Mark Anderson’s Andertoons makes it overdue appearance for the week on the 14th, with a chalkboard word-problem joke. Amusing enough. And estimating an answer, getting it wrong, and refining it is good mathematics. It’s not just numerical mathematics that will look for an approximate solution and then refine it. As a first approximation, 15 minus 7 isn’t far off 10. And for mental arithmetic approximating 15 minus 7 as 10 is quite justifiable. It could be made more precise if a more exact answer were needed.

Maria Scrivan’s Half Full for the 14th I’m going to call the anthropomorphic geometry joke for the week. If it’s not then it’s just wordplay and I’d have no business including it here.

Keith Tutt and Daniel Saunders’s Lard’s World Peace Tips for the 14th tosses in the formula describing how strong the force of gravity between two objects is. In Newtonian gravity, which is why it’s the Newton Police. It’s close enough for most purposes. I’m not sure how this supports the cause of world peace.

Zach Weinersmith’s Saturday Morning Breakfast Cereal for the 14th names Riemann’s Quaternary Conjecture. I was taken in by the panel, trying to work out what the proposed conjecture could even mean. The reason it works is that Bernhard Riemann wrote like 150,000 major works in every field of mathematics, and about 149,000 of them are big, important foundational works. The most important Riemann conjecture would be the one about zeroes of the Riemann Zeta function. This is typically called the Riemann Hypothesis.
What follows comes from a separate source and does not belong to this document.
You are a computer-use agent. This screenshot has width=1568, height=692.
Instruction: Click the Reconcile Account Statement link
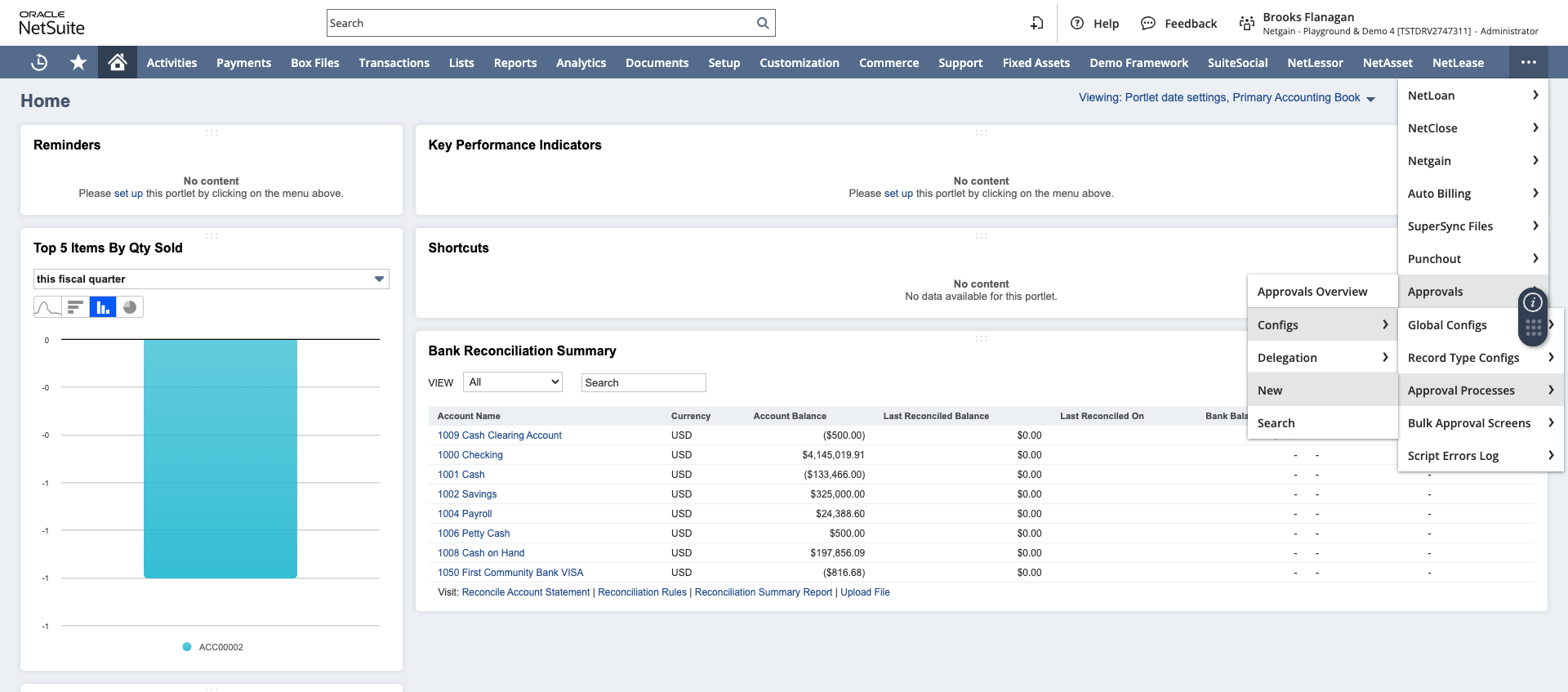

But someone could probably write a book just listing the stuff named for Riemann, and that’s got to include a bunch of very specific conjectures.
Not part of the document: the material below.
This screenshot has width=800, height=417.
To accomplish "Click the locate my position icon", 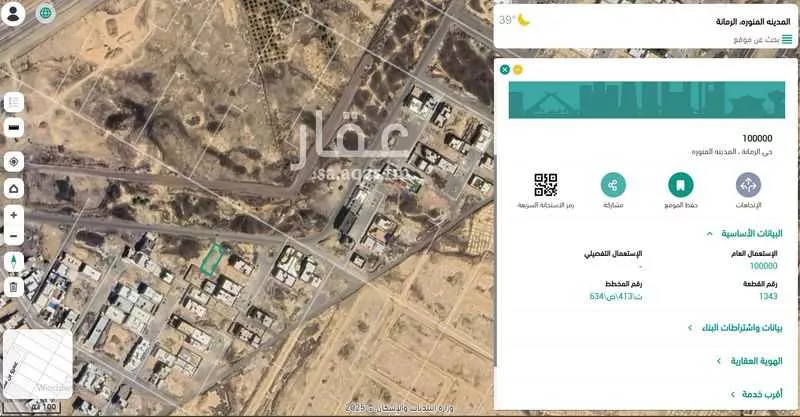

Reading the Comics, July 8, 2017: Mostly Just Pointing Edition

Won’t lie: I was hoping for a busy week. While Comic Strip Master Command did send a healthy number of mathematically-themed comic strips, I can’t say they were a particularly deep set. Most of what I have to say is that here’s a comic strip that mentions mathematics. Well, you’re reading me for that, aren’t you? Maybe. Tell me if you’re not. I’m curious.
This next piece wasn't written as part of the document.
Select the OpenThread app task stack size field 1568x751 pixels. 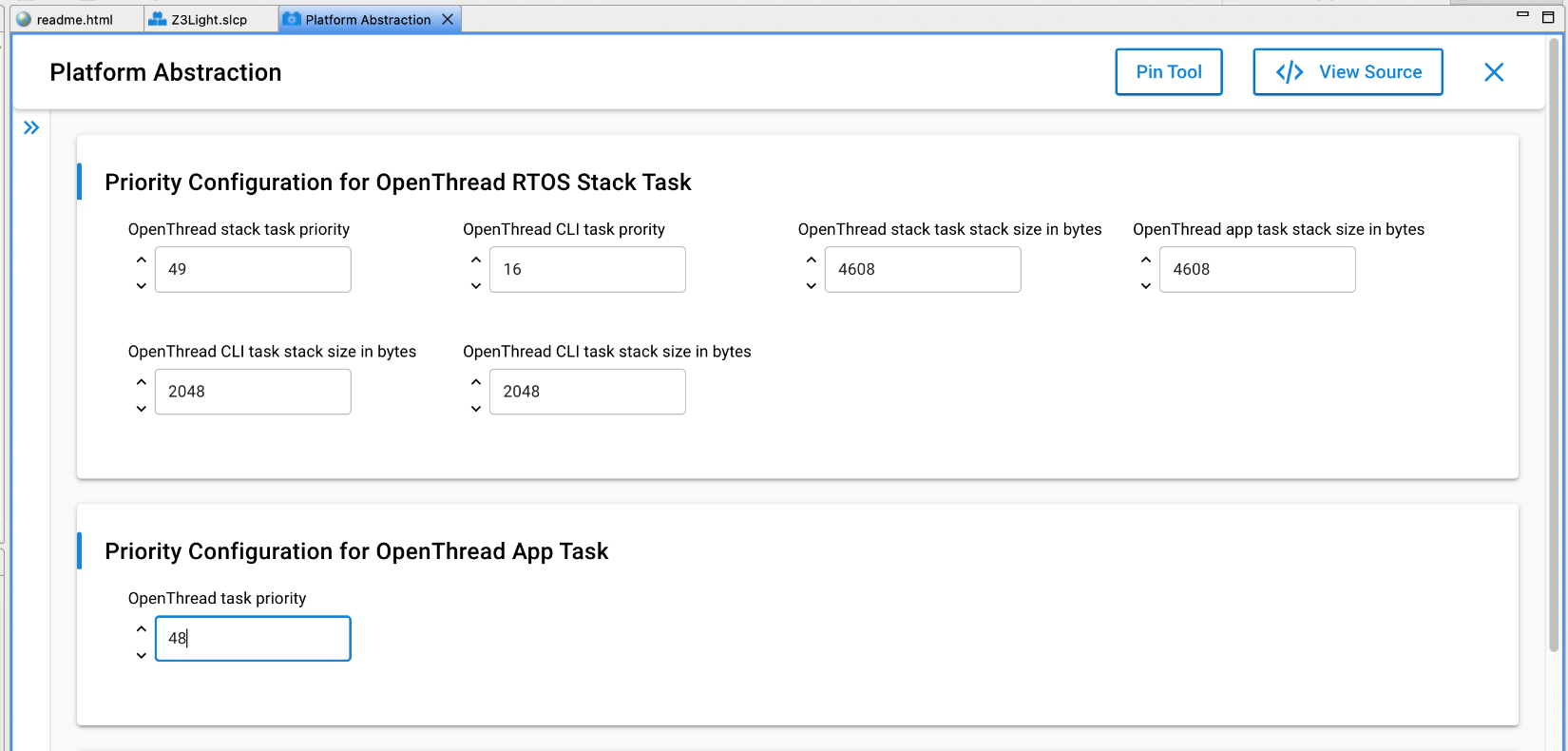pyautogui.click(x=1256, y=270)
Richard Thompson’s Cul de Sac rerun for the 2nd of July is the anthropomorphic numerals joke for the week. And a great one, as I’d expect of Thompson, since it also turns into a little bit about how to create characters.

Ralph Dunagin and Dana Summers’s Middletons for the 2nd uses mathematics as the example of the course a kid might do lousy in. You never see this for Social Studies classes, do you?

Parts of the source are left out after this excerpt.